The parents who insist on crawling around the soft play getting in kids way are fair game for having children want to play with them Grin

Just stay out the way and let the kids play fgs!

But theres always some brat whos kicking, pushing or being too boisterous that the parents cant be bothered to parent, hence the parents of little ones having to follow theirs around.

See if everyone kept an eye on their own kids (as is your job as a parent) instead of just letting them just get on with it, everyone would be happy.

Thasheblows88 · 15/03/2022 19:41

@busyeatingbiscuits

The parents who insist on crawling around the soft play getting in kids way are fair game for having children want to play with them Grin

Just stay out the way and let the kids play fgs!

No we are not crawling around and we are not fair game thanks! We are keeping an eye on our own DC and it would be better if everyone did the same.
Sceptre86 · 15/03/2022 19:43

You will get loads of parents on here saying the joy of softplay is that the kids don't need to be followed but can be left to play, this sorts will be glued to their phones eg. my husband. Mine are 4 and 5 and I still go in with them periodically to check they are OK, one has gross motor issues so still needs encouragement and sometimes help. If you are the only adult in there you will attract other kids to you, it can be annoying. My 4 year old knows not to try to pick his 6 month old baby sister up but he is a typical 4 year old and has no sense of danger. I would be watching to make sure he didn't go in the baby section.

Whitefire · 15/03/2022 19:44

You need to carefully pick your soft plays, some are better than others when they are little.

Oh and never go in the school holidays if you have small ones.

OchonAgusOchonOh · 15/03/2022 19:47

@Clarabe1

I have been left watching other peoples kids on holiday abroad while parents get pissed or sunbathe by the pool. Unbelievable. I got myself into the ridiculous situation where I didn’t dare go for a walk with my husband because the mothers were slogging wine down their neck and the Greek lifeguard was flirting with them. Doesn’t surprise me in the least about soft play.
I'm sorry but you were being a total mug unless the parents were friends of yours and you had agreed to take it in turns to watch all the kids. You chose to take on the responsibility and play the martyr. You could have equally chosen not to take on the responsibility and done your own thing.
Makeitsoso · 15/03/2022 19:51

@Ionlydomassiveones

“My 6 year old wouldn't be impressed if I followed her around.”

Wow. So the 6 year old dictates where the parent goes. Righto. God help you when she’s 16.
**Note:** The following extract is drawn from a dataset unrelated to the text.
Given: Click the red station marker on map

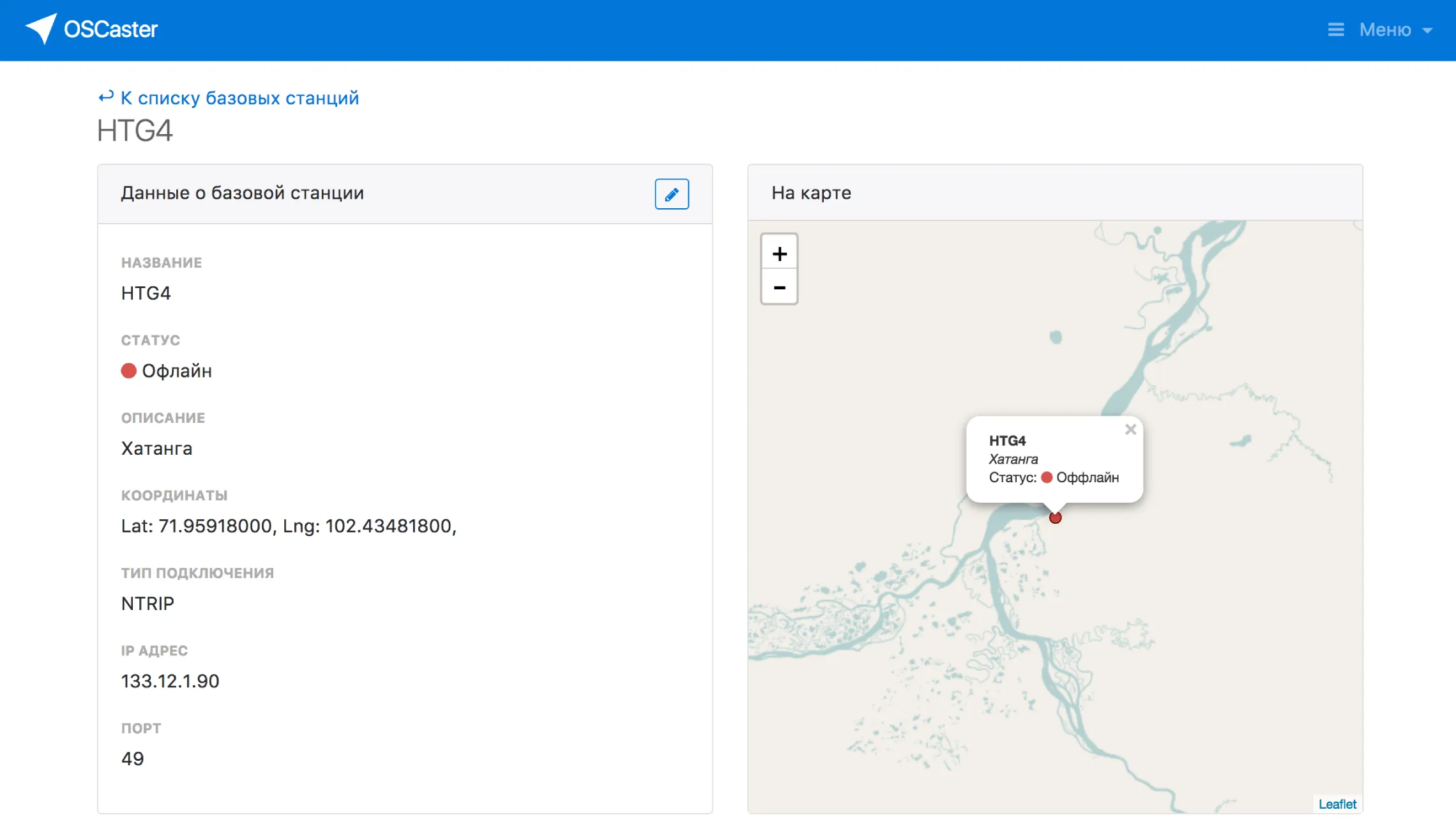Looking at the screenshot, I should pos(1055,518).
It honestly would be a weird to follow a 6year old around soft play. I have literally never seen an older child with a parent tailing them. Most often they have a great time making friends with other children. 90% this is fine and no major disagreements. We are doing children a disservice if we never allow them to play independently. They don’t get close supervision on the playground. There are hundred kids to an adult. Obviously if there is an issue, parents need to get involved. There is a big difference between what’s responsible parenting for a toddler and a six year old.
stressbucket1 · 15/03/2022 19:52

Just before the pandemic hit I really started to like soft play. Kids were old enough to run off and play and I could relax with a coffee. That's what it was made for. I knew full well my kids won't hurt anyone or be too boisterous nor did they need help getting around.
When they are tiny you don't like the bigger kids in the baby area, when they are bigger you don't like the tiny kids with parents in the big area!
They are too old to go now but I can see all sides!

Whitefire · 15/03/2022 19:52

If every adult was in the frame as well it would be chaos, the vast majority of children do not need an adult behind them. Adults generally get in the way.

However in all my soft play years I rarely had an issue, and nothing that wasn't dealt with by "ooh be careful, they're only little'. There was one incident where a small child placed both hands on ds's chest and sent him flying backwards, parents completely oblivious. We were about to leave anyway so I just picked him up and went.